═════ Provided records ═════

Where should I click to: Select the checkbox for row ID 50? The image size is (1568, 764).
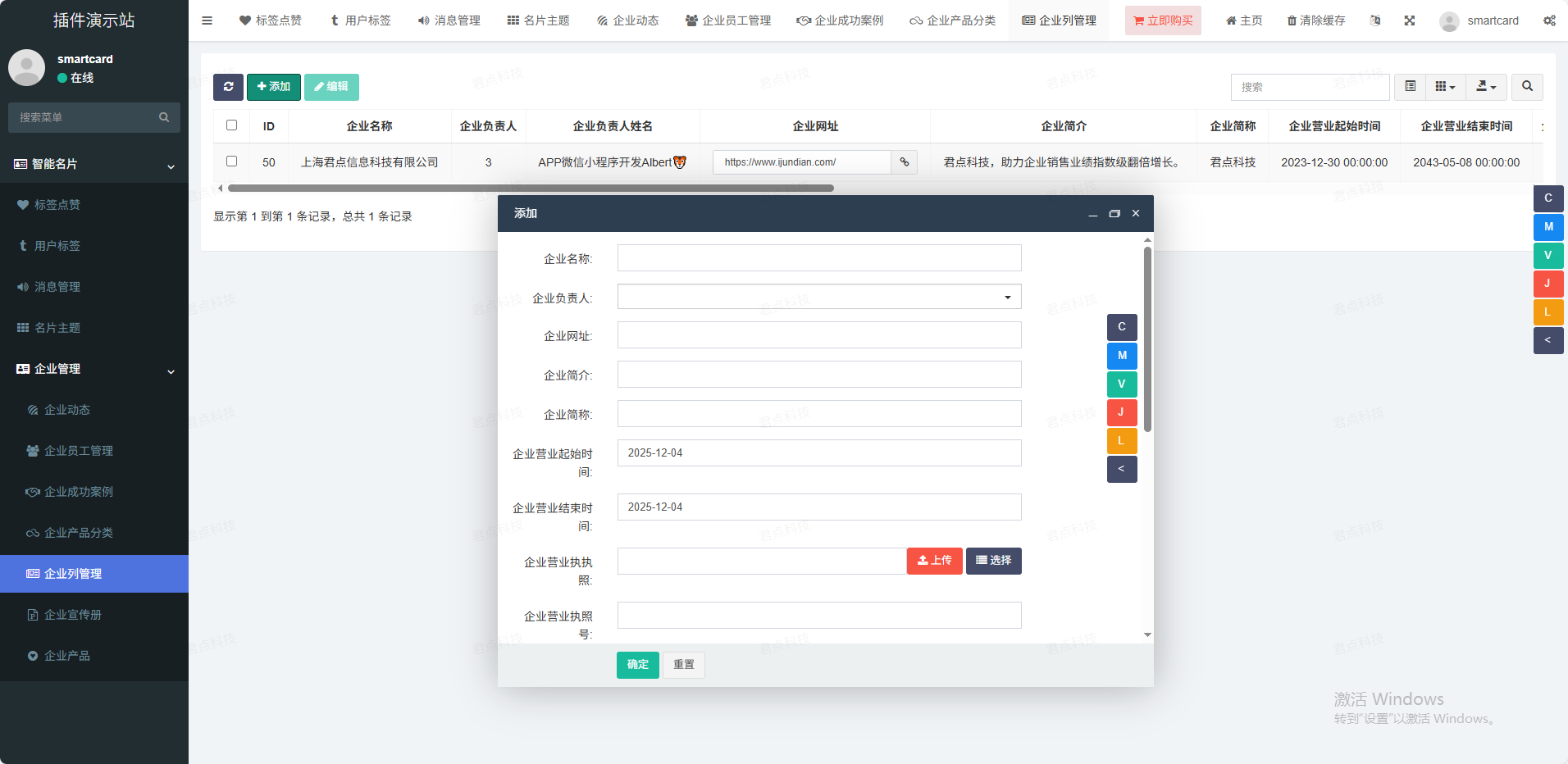(x=231, y=161)
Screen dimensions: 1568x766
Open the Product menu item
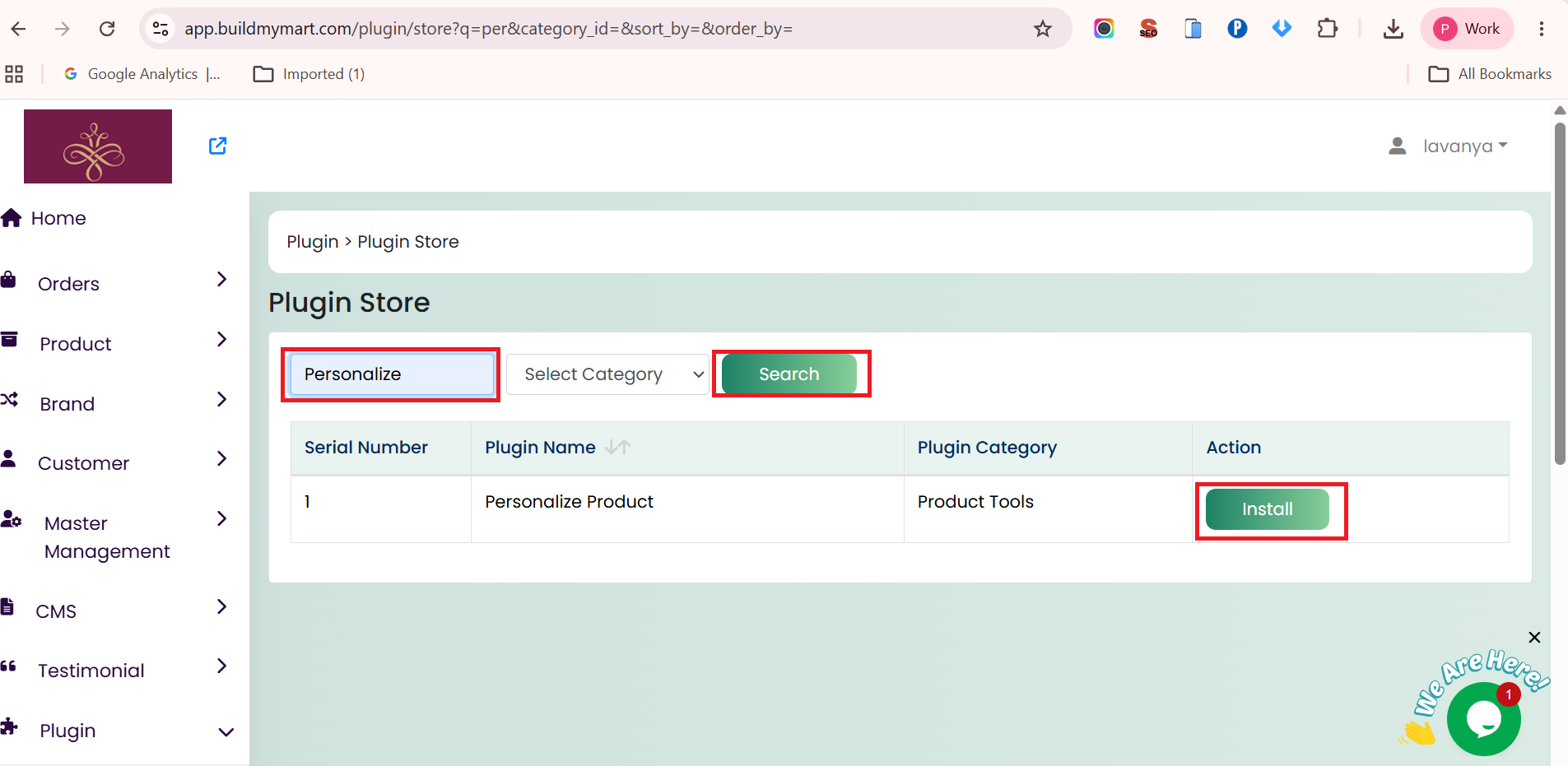pyautogui.click(x=76, y=344)
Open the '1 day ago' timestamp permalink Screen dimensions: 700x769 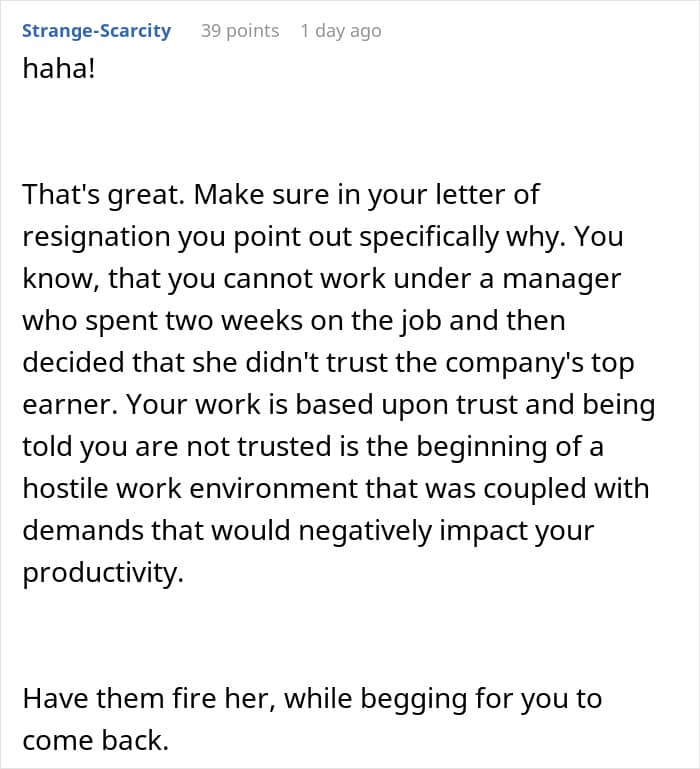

═════

_What to produce_
Output all of the listing above, exactly as given, but without its pictures.

_Exercise output_
Where should I click to: Select the checkbox for row ID 50? The image size is (1568, 764).
(x=231, y=161)
Screen dimensions: 1568x766
Open the Product menu item
pyautogui.click(x=76, y=344)
Open the '1 day ago' timestamp permalink Screen dimensions: 700x769 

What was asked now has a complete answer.